There are 2 sides when it comes to judgmentality: the judge and the judged. As for the judged, there are indeed those who too often resort to the very asinine "I'm just being myself, so don't judge me" mentality, which, if ultimately given way to, the distinction between morality and immorality becomes completely nonexistent. If you build the guts to do something, anything, then you better save enough to face the consequences.
But the focus in this case is primarily on the self-righteously judgmental who is, in fact, spiritually destructive in his manner. One can only ponder the great number of individuals that hide behind righteous masks and how many are truly relentless about divulging specific things done, or ideas hidden, that are clearly ungodly to more than trustworthy counterparts. When defining "humility", in many cases the first impression is a gentle, seemingly good person giving out free hugs, big smiles, and groveling to the ground. Such a definition is quite asinine and sometimes even culturally inconsistent.
Humility of any true value extends beyond merely quoting passages and regurgitating phrases such as "bless you, my brother". On the contrary, the humble sinner will sometimes be interpreted as one of the filthiest in the eyes of man yet immersed in the eyes of God, and this is due to the volition of honesty regarding his own corruption. In light of dealing with this, Romans 8:1 is important, "Therefore, there is now no condemnation for those who are in Christ Jesus." No man has the authority to condemn another man under the construction of the hands of God. Perhaps the individual is going through a fruitless period as a part of his ultimate growth in Christ; however, to partner that statement, I must note that condemnation is not to be confused with accountability.
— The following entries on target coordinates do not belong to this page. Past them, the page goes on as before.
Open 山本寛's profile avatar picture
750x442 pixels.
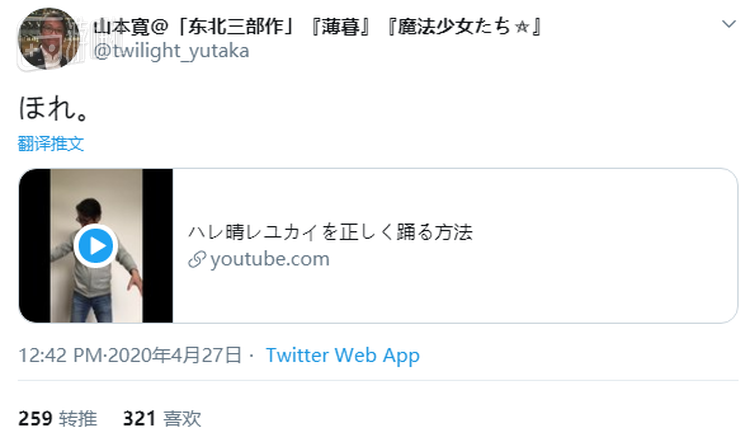48,39
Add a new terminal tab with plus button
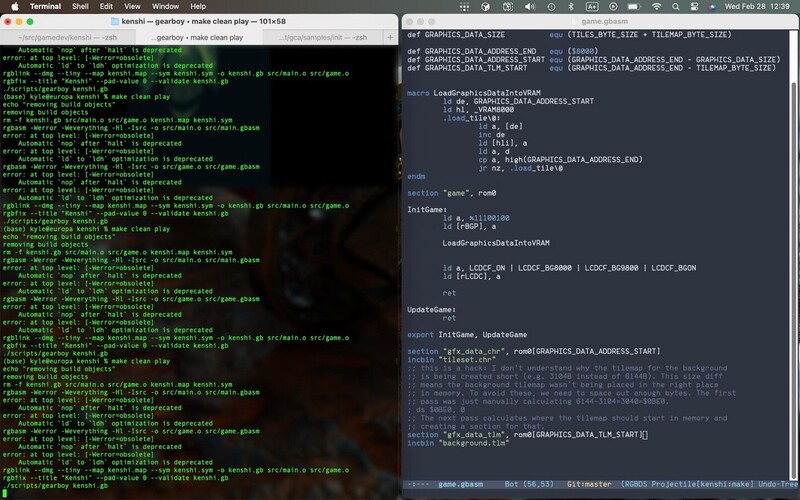 click(390, 37)
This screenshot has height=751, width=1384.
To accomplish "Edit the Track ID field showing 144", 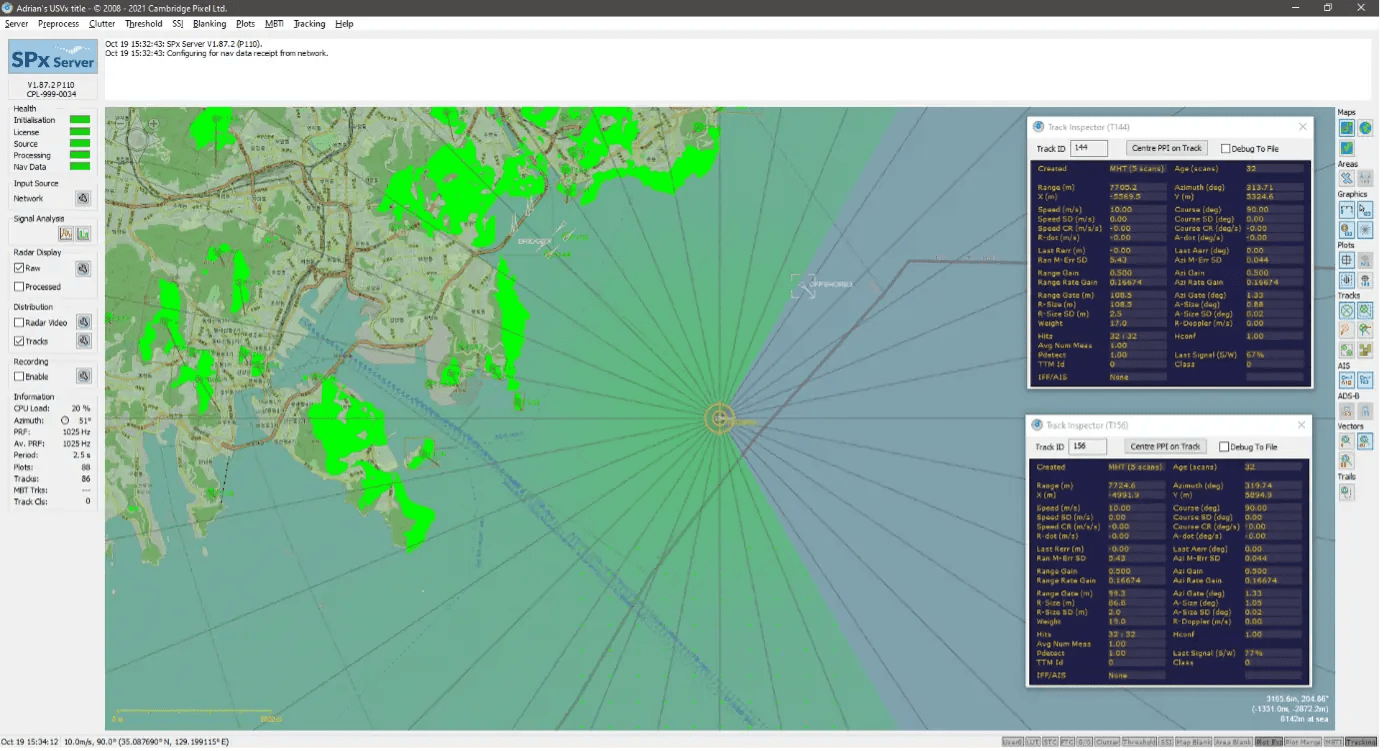I will click(1088, 147).
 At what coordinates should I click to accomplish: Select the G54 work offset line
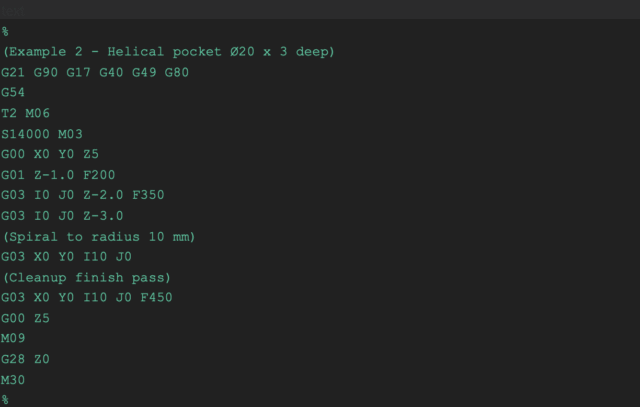pyautogui.click(x=16, y=93)
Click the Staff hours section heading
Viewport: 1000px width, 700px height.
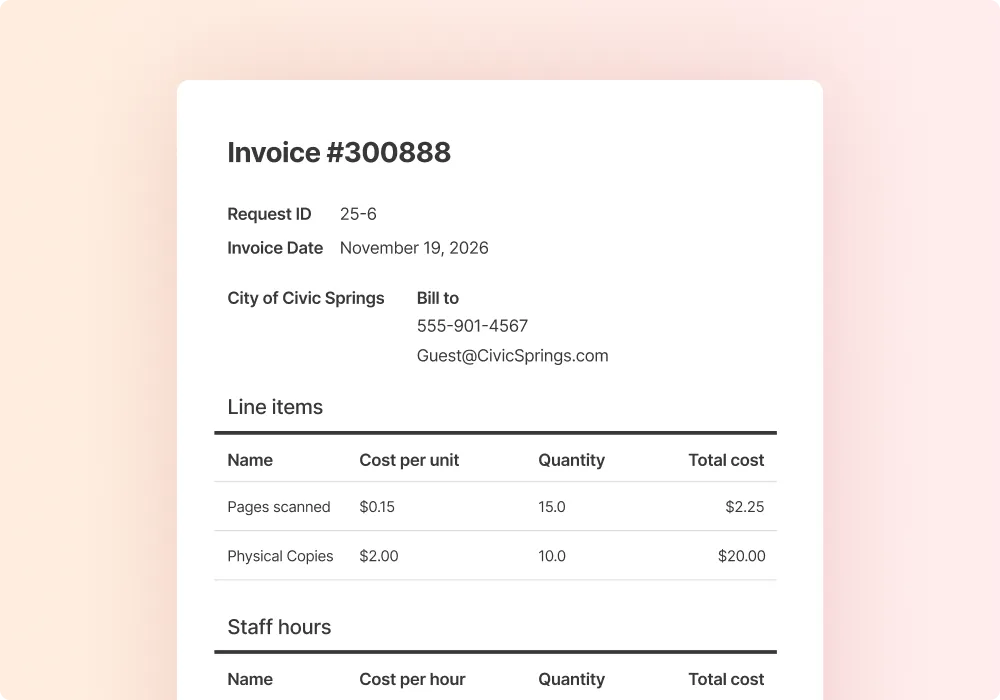(x=279, y=627)
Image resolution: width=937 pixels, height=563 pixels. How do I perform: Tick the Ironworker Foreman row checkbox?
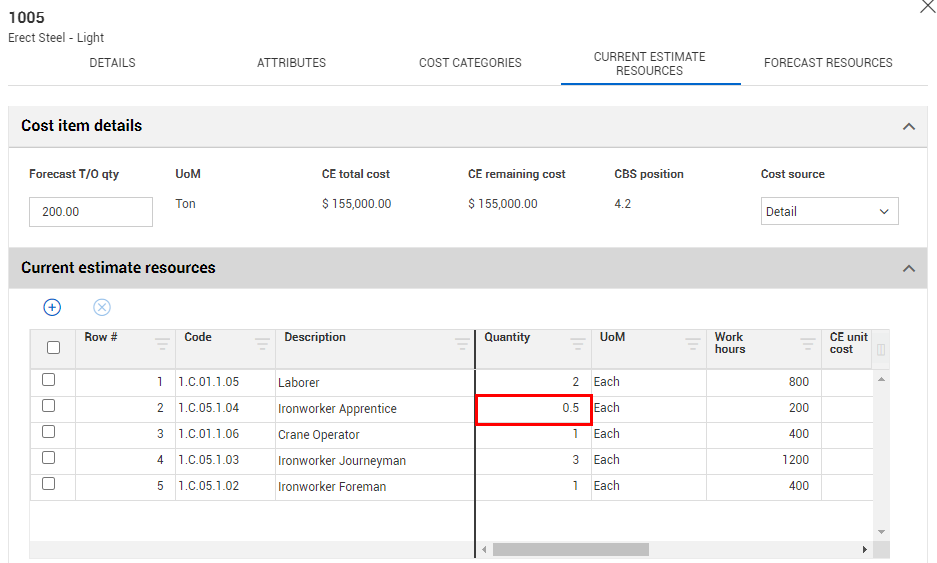coord(49,484)
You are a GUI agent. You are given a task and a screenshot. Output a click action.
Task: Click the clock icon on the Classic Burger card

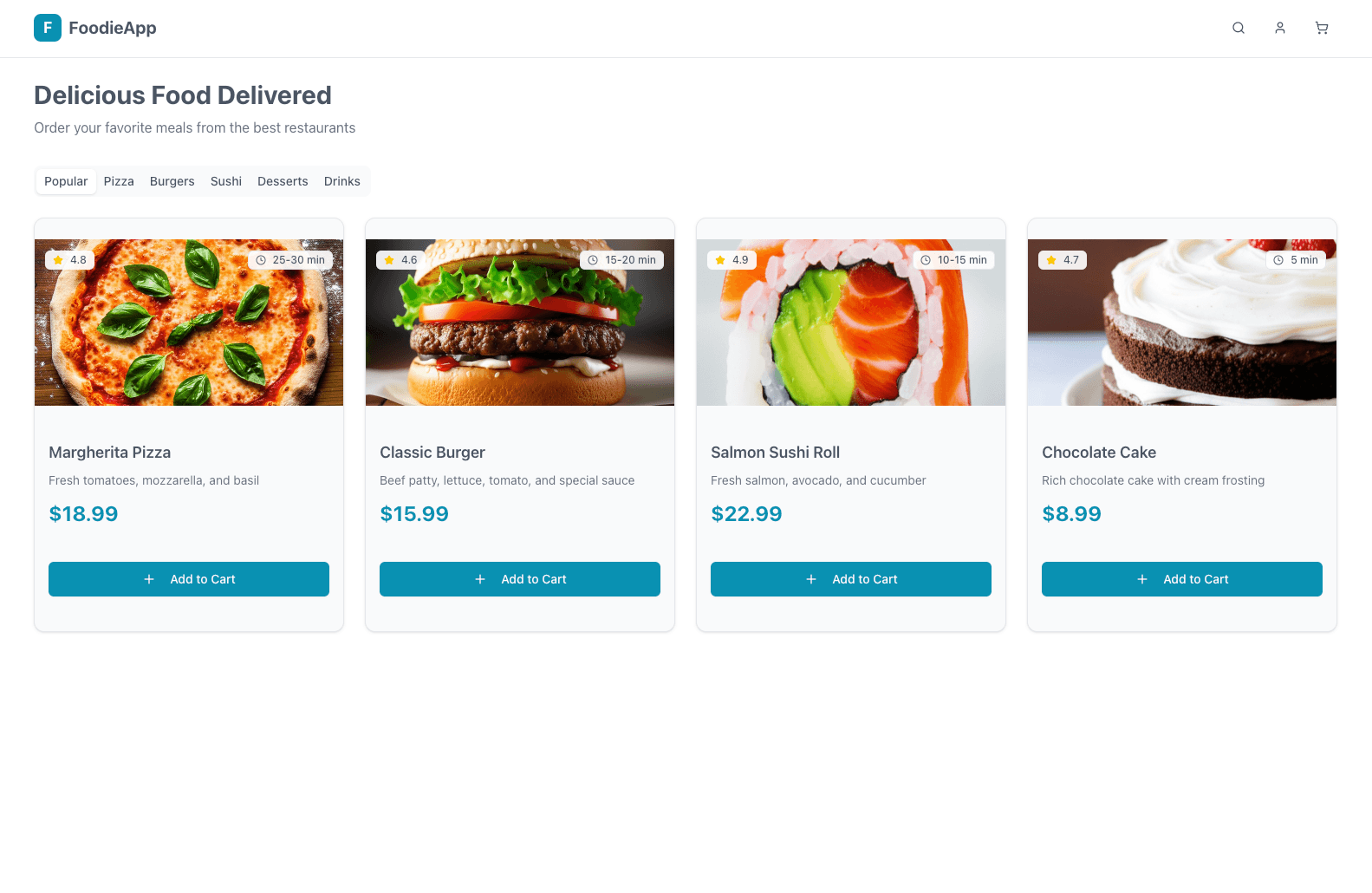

Yet, it is inevitable that the honest man will often be ridiculed by the self-righteous man, who is condemning irrespective of the notion that when a man is penalized for honesty he learns to lie. Self-righteousness is much like a spiritual egocentricity. It constitutes a secular type of love that thrives under conditionality, one in which is only existent after an individual meets the adopted standards of the condemner; oppositely, unconditional love is a holy love. People more easily welcome the man that was crafty about hiding his own immoralities while willfully rejecting the man known to have said or to have committed something immoral.
There is a difference between idealistically generalizing man and maliciously attacking the individual. Many young hearts today have the balance of effective judgmentality in reverse. They are afraid to judge humanity, yet are willing to hastefully judge the individual. One, however, is more precise when he is warm enough to a degree in which he does not judge the individual, yet he is wise enough to a degree in which he does judge humanity. Why is this so? The individual can and will justify himself by his own motives, thus, no man is truly at liberty to pass accurate judgment on another without a fair case. Man-to-man argumentation achieves very little when it comes to defining absolute morality. Whereas, judging humanity before the individual forms an unjustifiable depiction of sin, an unavoidable axiom that the individual cannot deny. He knows that at times he partakes in it. He cannot justify himself in knowing that his sin is a reality. A man does not have to feel less than human to realize his sin; oppositely, he has to realize that he gets no special vindication for his sin.
Although, what do I mean by "judging humanity"? It is in some respects understanding the consistencies of man. For instance, drinking is such a necessity to human life that people cannot fathom an individual who, like a child confined to a church pew, gets little enjoyment out of it and would rather do other things. There is an irrefutable truth value to such an observation. While drinking in itself is certainly not an act of sin, the commonality here is the nature of man, and in this case, idolatry, the things in which we may too often depend on. It then becomes evident as to why God's commandments are absolute truths rather than movements susceptible to emotions. "I have been yet another petty fool; I shall now reach further than the average man." To put it quite simply, a pure heart does not demean the spirit of an individual, it, instead, compels the individual to examine his spirit.
For the believer, humility is honesty about one's greatest flaws to a degree in which he is fearless about truly appearing less righteous than another (e.g. "Yes, I lusted after her", "Yes, I hope I can make more money", "Yes, I search for loopholes in song lyrics so that I can listen to the music I want", "...Yet God is my discipline and my guidance."). All individuals have moral deficiencies, and when introducing these to reality one not only strengthens himself but also the confidence of others in the human exigency for Christ due to a reflection throughout the body of Christ. In simpler terms, the believer should avoid living in fear of open self-evaluation - a fear of weakness only strengthens weakness. The heart of Christianity is not about being a good person; it is about being saved by grace through faith because you are a bad person. Every man knows that he would never compare to a holy and sovereign God (even the non-believer, theoretically, knows it if there was indeed a holy being); hence, it is easy for one to repeat what is already written, "...all our righteous acts are like filthy rags [to God]," (Isaiah 64:6). However, it is difficult to expose oneself as though he truly means it, that he is, when astray from God, the epitome of nothingness.